Source data:
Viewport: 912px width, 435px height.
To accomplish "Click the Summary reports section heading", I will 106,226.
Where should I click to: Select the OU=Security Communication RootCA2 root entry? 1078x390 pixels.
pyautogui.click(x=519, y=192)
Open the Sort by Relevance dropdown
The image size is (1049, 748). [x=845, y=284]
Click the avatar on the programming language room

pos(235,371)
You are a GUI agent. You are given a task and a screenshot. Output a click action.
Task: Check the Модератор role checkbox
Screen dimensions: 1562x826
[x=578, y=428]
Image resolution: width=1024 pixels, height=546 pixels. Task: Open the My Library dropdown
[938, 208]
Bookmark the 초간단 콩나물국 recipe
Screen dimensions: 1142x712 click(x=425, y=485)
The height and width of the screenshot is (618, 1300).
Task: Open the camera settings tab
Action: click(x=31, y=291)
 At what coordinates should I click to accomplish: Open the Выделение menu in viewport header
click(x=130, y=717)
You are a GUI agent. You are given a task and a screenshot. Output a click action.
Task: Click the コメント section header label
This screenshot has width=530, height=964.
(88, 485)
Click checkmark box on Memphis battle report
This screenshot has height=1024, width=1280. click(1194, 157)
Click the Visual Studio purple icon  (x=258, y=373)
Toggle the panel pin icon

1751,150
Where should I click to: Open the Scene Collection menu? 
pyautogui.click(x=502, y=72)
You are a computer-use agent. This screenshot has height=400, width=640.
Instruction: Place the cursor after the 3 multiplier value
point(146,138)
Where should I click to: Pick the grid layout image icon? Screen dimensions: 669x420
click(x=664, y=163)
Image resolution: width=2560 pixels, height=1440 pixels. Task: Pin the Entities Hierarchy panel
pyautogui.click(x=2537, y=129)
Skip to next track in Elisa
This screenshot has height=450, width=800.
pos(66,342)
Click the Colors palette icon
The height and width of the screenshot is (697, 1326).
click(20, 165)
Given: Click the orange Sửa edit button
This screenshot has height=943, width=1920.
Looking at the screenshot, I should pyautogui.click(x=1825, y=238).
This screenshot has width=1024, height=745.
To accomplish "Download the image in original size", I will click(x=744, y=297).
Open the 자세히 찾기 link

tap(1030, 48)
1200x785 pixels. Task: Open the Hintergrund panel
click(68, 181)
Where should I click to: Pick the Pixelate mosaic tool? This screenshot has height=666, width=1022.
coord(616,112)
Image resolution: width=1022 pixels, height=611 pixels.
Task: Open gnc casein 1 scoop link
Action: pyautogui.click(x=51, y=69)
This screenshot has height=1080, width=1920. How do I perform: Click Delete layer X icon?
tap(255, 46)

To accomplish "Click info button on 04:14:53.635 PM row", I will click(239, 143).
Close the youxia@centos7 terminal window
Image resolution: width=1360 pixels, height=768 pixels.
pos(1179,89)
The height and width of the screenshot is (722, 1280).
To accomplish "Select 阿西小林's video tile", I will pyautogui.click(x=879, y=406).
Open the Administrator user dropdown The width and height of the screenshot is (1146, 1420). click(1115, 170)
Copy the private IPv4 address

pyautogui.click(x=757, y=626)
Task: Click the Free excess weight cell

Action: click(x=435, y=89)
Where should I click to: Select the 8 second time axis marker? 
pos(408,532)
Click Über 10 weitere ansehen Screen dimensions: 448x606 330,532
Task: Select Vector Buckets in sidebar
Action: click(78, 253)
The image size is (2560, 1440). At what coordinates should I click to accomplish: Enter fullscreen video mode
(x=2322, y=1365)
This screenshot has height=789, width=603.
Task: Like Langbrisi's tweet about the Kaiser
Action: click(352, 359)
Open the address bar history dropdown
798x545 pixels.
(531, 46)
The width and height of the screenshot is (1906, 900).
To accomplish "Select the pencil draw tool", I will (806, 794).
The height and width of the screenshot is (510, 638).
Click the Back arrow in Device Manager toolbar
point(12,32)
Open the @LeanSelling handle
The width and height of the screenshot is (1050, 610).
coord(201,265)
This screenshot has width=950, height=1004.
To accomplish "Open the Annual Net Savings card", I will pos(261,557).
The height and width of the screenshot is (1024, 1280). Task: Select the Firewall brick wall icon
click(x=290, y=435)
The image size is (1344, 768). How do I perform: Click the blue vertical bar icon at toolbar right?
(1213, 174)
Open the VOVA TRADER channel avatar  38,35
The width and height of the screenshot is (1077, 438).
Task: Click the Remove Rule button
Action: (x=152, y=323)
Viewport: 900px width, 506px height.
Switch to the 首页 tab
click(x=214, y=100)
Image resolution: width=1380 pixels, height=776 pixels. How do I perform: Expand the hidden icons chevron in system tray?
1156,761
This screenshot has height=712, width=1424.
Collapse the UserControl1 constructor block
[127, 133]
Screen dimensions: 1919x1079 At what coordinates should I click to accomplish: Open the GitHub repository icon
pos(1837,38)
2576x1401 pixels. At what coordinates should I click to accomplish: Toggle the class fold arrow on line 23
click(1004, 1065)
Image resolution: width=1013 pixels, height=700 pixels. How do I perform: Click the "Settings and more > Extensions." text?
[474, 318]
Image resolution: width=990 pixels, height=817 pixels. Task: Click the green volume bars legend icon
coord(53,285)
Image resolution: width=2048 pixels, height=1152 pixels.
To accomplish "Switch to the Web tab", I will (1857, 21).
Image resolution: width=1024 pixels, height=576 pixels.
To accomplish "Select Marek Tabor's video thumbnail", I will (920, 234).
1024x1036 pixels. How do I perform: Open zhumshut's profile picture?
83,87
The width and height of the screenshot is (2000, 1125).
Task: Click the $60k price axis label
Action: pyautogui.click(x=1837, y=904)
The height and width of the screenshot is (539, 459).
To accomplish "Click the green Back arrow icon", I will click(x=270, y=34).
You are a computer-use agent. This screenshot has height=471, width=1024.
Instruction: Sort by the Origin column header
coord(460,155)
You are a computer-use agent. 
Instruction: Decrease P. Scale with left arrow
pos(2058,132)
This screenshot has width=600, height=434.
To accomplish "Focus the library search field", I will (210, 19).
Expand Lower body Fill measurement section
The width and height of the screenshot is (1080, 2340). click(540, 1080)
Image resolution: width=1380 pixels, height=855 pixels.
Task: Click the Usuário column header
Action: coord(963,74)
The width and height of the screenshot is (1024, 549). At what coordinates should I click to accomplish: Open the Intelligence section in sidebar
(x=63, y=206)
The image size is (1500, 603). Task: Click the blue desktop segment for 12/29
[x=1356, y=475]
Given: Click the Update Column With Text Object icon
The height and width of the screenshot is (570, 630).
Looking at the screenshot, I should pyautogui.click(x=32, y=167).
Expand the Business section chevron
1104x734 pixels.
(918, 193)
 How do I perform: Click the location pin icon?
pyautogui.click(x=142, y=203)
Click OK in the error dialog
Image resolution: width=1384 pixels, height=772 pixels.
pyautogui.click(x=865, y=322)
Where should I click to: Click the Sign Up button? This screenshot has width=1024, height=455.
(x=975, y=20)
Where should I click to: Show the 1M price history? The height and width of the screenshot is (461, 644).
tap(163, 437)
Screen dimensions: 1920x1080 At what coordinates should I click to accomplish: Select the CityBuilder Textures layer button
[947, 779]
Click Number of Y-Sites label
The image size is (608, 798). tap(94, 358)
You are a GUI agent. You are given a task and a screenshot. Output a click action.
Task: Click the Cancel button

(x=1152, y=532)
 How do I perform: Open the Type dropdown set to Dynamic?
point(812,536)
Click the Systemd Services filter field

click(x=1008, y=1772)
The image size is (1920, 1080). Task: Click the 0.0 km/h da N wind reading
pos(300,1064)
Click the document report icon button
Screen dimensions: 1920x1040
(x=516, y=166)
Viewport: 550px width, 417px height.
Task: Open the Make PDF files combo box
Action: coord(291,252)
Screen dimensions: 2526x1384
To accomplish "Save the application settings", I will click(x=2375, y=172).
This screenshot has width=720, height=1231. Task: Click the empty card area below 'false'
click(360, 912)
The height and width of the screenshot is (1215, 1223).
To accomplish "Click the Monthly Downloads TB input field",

◆ **To be done**
Copy the rows above, starting at the line that contains "2576x1401 pixels. At" and ending with the line that contains "will (1857, 21).", but replace "green" with "red" and leave everything else unchanged.

◆ **Worked answer**
2576x1401 pixels. At what coordinates should I click to accomplish: Toggle the class fold arrow on line 23
click(1004, 1065)
Image resolution: width=1013 pixels, height=700 pixels. How do I perform: Click the "Settings and more > Extensions." text?
[474, 318]
Image resolution: width=990 pixels, height=817 pixels. Task: Click the red volume bars legend icon
coord(53,285)
Image resolution: width=2048 pixels, height=1152 pixels.
To accomplish "Switch to the Web tab", I will (1857, 21).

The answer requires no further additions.